Today, Cisco announced two new 802.11n wireless router lines that aim to make home wireless networking easier and more accessible.
The Valet ($100) is intended for the wireless networking neophyte; instead of configuring a few dozen settings through a complicated Web-based interface, you can use the Cisco Connect software on the included Easy Setup Key USB flash drive to get a secure wireless network with Internet access up within five minutes. Once your network is up, simply plug the Easy Setup Key in each additional PC to configure them to use the Wi-Fi network--no control panels or complicated passwords necessary.
Alternately, the Valet Plus ($150) gets you the same functionality as the Valet, plus 4 Gigabit Ethernet ports (instead of the Valet's 10/100 Ethernet ports) and an extra antenna for better wireless coverage. The Valet product line also includes the Valet Connector ($70), a USB Wi-Fi dongle for older PCs that don't have Wi-Fi networking capability already.
The included Cisco Connect software also provides a few extra features besides basic network setup; you can set time- and content-based access limitations to prevent children and teenagers from accessing mature content, enable extra Safe Browsing security features to warn you about potential malware and viruses, and more.
More advanced users, however, will likely opt for the four new Linksys E-Series routers--all of which include the Cisco Connect software to simplify the setup process, though advanced network features are still accessible via the usual Web-based GUI configurator. The entry-level Linksys E1000 ($80) doesn't have any extras besides four 10/100 Ethernet ports for wired networking, but the E2000 ($120) upgrades those to Gigabit Ethernet and includes dual-band functionality, so you can use the 2.4GHz or 5GHz spectrum depending on which one has less interference in your area.

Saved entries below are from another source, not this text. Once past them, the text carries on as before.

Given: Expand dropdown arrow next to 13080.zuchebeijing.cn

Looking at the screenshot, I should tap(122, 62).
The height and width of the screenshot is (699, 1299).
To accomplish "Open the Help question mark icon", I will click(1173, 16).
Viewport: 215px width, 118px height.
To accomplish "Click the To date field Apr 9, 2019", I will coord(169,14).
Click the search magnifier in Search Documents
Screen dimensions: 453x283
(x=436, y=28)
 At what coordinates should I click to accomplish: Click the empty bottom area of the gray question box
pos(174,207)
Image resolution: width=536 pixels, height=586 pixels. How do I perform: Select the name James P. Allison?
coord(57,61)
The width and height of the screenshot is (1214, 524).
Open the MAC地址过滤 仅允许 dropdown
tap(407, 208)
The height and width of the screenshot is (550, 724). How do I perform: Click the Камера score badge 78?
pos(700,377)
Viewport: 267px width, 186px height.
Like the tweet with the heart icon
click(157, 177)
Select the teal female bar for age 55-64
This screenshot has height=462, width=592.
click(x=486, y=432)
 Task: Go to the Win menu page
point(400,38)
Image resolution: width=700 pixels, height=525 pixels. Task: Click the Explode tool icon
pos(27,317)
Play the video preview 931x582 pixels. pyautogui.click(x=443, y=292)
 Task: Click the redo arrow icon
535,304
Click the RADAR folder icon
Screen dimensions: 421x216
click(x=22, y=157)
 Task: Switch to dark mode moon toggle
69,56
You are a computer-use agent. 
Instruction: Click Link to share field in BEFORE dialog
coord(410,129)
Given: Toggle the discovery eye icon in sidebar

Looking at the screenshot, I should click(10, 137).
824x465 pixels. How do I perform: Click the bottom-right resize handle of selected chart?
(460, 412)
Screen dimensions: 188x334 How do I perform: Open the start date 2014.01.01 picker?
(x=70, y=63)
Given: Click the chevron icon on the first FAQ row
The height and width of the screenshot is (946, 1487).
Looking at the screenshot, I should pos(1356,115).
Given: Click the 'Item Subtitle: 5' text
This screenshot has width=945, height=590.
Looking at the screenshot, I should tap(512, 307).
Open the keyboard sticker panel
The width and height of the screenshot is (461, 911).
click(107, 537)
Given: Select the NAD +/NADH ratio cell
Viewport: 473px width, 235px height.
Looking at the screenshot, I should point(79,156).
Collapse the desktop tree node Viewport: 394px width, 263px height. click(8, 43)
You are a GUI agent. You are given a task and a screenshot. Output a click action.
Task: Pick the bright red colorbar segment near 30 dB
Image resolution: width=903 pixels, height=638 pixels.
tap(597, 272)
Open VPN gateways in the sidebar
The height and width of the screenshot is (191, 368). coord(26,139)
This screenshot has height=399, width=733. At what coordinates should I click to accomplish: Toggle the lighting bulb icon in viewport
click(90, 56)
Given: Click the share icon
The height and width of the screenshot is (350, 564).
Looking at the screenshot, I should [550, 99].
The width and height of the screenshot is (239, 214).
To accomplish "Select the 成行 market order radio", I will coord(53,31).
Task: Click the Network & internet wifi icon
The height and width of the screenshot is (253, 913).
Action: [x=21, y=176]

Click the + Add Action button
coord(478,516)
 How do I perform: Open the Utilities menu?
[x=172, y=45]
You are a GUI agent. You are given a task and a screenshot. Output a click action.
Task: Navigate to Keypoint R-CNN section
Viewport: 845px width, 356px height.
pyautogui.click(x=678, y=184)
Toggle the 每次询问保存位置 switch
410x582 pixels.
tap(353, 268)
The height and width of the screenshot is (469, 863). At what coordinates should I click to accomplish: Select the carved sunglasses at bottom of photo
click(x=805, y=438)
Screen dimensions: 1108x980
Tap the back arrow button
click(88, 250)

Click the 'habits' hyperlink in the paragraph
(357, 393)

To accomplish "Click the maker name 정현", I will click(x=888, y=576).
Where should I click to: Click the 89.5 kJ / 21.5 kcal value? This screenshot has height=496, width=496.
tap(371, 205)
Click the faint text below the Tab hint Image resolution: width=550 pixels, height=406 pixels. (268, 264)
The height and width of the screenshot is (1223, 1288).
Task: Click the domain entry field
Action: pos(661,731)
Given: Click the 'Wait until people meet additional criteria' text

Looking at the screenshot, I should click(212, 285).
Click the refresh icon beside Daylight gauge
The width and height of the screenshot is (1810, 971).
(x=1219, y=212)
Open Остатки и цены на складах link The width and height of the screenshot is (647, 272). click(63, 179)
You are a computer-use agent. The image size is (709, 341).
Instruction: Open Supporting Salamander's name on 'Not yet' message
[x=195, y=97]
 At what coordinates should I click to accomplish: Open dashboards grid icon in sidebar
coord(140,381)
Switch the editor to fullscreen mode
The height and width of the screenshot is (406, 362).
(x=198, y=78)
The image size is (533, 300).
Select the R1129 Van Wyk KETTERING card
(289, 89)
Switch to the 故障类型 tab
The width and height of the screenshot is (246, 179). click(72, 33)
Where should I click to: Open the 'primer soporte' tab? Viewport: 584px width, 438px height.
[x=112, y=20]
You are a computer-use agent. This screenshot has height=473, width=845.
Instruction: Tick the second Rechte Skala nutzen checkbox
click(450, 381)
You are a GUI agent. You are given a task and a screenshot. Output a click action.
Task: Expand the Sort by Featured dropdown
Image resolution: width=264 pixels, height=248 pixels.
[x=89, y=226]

At the high end is the E3000 ($180), which includes a USB port for sharing external storage over your network and a UPnP media server for streaming media to your Xbox 360, PS3, or other compatible device.
The new Linksys lineup also includes the E2100L ($120), a wireless router that includes the USB port and UPnP features of the E3000 but only has 10/100 Ethernet (meaning slower wired transfers). Unlike the other new Linksys models, the E2100L is advertised as "utilizing the Linux Operating System for flexibility to customize the network".
While it's not yet clear how Linux is implemented in the E2100L, Linksys routers have long been popular with homebrew router firmware developers, so it's likely that the E2100L will cater to a do-it-yourself crowd.
Finally, there's a new Linksys-branded USB adapter for PCs which don't have 802.11n functionality--the Linksys AE1000 High Performance USB Adapter ($70) includes dual-band support as well as a USB extension cable to make it easier to move the antenna to a spot with a strong signal without having to move the whole laptop.
Both the new Valet and Linksys routers are available immediately.